Prism themed ransomware - Kovter evolution

Prism logo ;)

I found a new (to me - it seems it's 2 weeks old) Prism Themed ransomware. Not really worth a post but could make you smile too...so here is it :

Prism Themed Ransomware - 2013-08-25 (Kovter.???)

Based on where I found it, http calls and other details, I would say it could be the same actors that were behind Kovter.

Fiddler Trace of Infection + Design Gathering

<edit1: > Checking a little more it's an evolution of Kovter Also looking at your browsing history.

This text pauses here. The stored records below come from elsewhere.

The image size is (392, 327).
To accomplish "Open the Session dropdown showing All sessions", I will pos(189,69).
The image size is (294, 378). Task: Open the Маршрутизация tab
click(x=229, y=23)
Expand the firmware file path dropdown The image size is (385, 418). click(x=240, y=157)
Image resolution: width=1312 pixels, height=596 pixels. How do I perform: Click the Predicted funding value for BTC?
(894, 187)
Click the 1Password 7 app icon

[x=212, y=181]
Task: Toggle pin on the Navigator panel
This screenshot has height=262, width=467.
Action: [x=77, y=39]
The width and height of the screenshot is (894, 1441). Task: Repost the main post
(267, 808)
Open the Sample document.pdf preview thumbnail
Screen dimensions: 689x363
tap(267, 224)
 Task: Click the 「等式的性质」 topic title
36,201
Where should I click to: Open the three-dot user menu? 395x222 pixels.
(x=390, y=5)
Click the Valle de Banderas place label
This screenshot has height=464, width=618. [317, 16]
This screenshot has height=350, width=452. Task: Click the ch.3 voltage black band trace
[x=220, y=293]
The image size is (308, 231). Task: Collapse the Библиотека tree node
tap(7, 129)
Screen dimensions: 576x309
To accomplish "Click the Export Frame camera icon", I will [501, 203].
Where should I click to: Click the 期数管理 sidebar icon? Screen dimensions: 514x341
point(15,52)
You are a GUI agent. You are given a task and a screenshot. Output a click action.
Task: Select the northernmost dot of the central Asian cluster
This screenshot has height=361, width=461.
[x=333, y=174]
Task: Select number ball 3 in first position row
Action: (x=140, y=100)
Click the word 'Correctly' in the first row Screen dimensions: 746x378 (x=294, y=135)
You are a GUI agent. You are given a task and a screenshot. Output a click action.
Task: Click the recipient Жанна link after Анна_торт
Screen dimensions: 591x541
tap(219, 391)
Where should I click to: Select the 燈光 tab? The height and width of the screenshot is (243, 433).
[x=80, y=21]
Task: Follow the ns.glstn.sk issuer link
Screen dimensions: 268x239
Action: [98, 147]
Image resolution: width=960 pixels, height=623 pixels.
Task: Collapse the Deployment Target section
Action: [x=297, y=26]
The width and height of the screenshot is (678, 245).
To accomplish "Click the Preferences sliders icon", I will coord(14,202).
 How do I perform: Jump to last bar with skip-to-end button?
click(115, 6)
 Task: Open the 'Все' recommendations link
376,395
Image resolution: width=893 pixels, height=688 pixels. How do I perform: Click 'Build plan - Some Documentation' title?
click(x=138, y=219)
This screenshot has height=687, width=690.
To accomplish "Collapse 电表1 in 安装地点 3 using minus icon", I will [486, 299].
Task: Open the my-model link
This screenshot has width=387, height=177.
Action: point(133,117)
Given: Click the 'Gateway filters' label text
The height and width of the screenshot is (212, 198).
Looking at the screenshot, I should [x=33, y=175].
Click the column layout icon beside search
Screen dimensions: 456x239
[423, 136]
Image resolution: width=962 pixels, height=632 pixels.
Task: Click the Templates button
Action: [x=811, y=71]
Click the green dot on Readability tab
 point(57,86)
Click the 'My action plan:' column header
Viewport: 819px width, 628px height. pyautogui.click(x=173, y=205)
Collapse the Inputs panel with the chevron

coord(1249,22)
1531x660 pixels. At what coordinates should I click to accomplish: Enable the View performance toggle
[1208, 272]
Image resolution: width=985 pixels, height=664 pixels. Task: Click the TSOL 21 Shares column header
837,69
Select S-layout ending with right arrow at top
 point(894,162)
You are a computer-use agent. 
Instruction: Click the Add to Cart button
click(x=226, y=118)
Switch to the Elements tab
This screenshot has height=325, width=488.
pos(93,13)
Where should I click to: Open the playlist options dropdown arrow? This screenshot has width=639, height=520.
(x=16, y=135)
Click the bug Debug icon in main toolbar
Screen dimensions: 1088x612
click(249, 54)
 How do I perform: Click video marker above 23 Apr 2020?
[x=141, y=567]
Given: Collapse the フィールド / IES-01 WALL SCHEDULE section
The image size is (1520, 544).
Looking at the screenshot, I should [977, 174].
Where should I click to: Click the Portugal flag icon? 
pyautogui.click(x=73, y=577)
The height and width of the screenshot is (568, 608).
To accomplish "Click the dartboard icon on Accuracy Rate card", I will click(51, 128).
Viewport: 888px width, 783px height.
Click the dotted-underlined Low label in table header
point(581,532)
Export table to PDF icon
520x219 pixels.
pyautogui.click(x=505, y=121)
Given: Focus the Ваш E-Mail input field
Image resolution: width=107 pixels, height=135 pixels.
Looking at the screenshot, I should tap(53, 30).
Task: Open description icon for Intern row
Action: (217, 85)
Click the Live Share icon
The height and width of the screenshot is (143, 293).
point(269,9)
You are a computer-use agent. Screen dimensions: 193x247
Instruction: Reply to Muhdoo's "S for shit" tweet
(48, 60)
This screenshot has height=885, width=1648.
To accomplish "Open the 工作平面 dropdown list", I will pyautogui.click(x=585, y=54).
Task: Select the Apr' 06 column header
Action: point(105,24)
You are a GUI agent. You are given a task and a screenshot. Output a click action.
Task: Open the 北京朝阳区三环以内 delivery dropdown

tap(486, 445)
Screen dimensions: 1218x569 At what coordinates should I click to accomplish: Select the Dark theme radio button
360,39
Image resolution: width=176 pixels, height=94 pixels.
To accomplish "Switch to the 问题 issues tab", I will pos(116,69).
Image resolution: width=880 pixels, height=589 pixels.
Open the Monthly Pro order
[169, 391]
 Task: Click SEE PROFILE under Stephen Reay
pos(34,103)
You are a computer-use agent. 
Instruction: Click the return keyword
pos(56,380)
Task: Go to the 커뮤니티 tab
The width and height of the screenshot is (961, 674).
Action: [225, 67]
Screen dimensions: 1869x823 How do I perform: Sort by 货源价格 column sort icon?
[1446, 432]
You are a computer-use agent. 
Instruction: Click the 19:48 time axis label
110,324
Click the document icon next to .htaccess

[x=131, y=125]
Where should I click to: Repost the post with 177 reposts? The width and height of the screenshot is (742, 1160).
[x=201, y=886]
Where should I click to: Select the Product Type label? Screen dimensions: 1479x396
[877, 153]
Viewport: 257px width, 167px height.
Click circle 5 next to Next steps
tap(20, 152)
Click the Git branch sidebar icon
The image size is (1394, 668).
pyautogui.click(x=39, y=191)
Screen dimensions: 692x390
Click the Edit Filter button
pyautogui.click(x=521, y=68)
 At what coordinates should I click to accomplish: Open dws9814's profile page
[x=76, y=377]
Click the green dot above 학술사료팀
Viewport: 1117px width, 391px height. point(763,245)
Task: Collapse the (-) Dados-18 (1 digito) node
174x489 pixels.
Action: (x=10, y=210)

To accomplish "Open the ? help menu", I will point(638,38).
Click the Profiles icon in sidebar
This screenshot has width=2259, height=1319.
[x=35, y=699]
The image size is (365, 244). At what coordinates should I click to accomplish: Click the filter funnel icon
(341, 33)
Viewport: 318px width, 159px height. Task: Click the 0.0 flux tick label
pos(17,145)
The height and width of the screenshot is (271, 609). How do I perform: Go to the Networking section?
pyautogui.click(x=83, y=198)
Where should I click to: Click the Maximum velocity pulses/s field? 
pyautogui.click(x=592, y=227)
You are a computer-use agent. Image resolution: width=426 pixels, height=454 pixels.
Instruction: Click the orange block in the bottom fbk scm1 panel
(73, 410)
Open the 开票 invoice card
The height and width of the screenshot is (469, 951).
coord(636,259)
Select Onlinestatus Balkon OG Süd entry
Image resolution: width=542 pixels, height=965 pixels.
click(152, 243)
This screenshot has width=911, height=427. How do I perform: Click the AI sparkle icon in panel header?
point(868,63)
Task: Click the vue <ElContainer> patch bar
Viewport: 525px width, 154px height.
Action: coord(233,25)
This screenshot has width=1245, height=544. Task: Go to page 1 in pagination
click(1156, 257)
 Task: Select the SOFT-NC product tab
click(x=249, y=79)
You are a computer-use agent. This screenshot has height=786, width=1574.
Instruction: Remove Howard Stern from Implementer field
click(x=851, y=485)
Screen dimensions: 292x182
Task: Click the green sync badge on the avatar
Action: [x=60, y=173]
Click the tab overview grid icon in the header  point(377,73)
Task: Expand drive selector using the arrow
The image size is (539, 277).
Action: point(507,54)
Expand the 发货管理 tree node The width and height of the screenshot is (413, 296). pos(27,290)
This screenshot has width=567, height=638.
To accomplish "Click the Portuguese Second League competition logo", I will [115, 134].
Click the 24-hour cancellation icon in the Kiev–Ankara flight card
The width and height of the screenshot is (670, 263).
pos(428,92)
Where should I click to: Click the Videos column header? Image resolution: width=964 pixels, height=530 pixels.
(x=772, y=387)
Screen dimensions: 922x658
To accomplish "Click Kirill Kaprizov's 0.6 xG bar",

History check (against a list that is now encoded)

</edit1>


Ransomware C&C :
94.242.206.71
zipwog.biz
Registrant Name:         Vladislav Krasnov
Registrant Address1:         Kahovskaya st. 31
Registrant City:                 Perm
Registrant State/Province: Permskaya oblast
Registrant Postal Code:      614109
Registrant Phone Number: +7.9145023291
Registrant Email:          krvansed@rambler.ru

<edit2 2013-08-26>
After Circl action their failover Reverse Proxy in Germany is being used:
83.133.110.32
13237 | 83.133.0.0/16 | LAMBDANET | DE | GREATNET.DE | GREATNET NEW MEDIA.
zigwog.info
</edit2>
File:
e1988e7512bb18dc0e3ed946ca466d0f - Sample here (OwnCloud via Goo.gl)
407886c0ad30f4152428e7c99536bbaa